- The request
Number the entries from the line containing "Show the next banner slide arrow" through the line containing "(x=884, y=89)", inclusive, as a list, omitting any blank lines.

- Rows
————

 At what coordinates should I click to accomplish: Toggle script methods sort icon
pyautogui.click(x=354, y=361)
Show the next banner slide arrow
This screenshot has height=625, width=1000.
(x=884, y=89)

————

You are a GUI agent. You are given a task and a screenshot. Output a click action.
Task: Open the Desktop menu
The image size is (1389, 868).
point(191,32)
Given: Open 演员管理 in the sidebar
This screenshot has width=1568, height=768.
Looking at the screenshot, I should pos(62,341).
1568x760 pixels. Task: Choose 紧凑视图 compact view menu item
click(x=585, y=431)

————

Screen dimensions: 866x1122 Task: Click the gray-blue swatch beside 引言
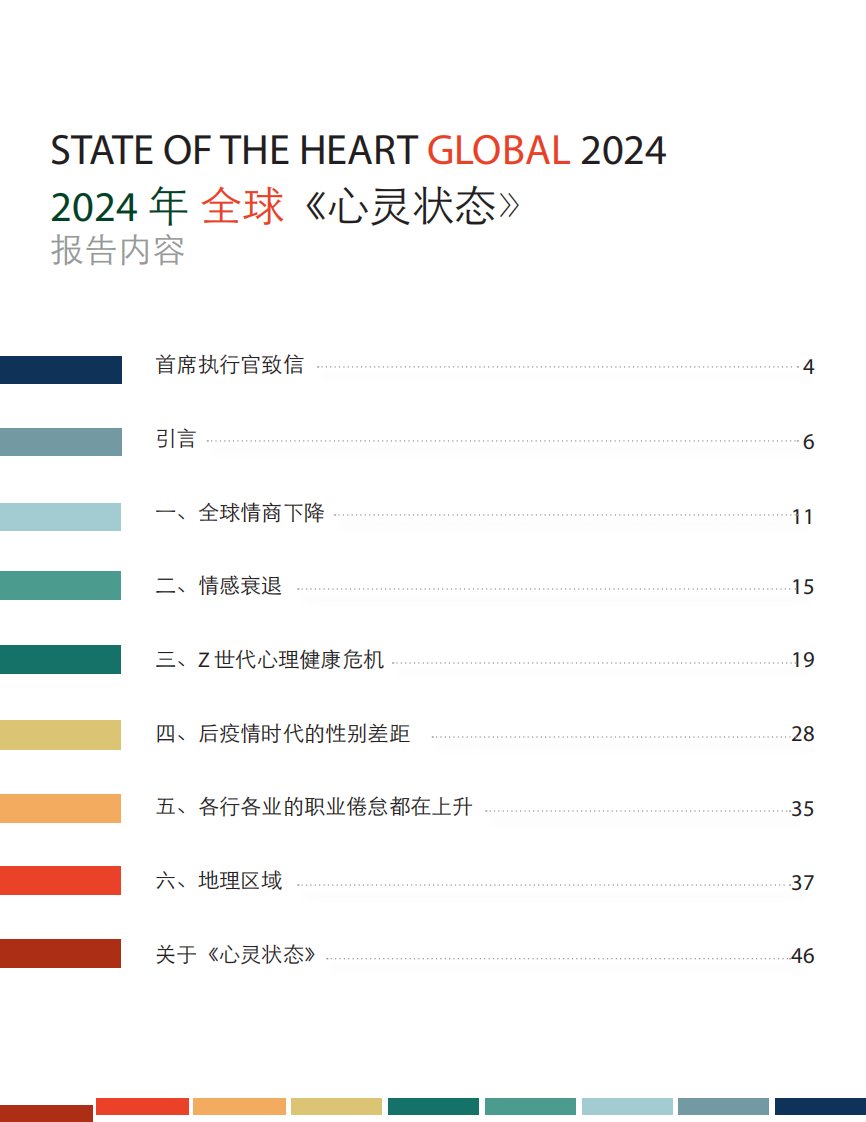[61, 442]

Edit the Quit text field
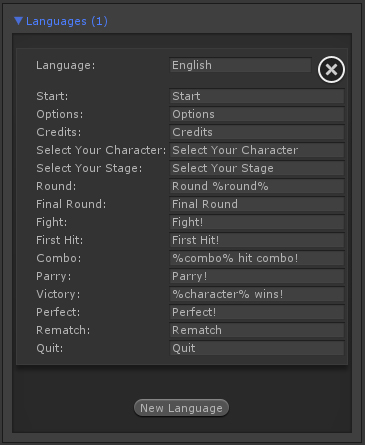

————

- Solution for this task
1. Show the next banner slide arrow
2. This screenshot has height=625, width=1000.
3. (x=884, y=89)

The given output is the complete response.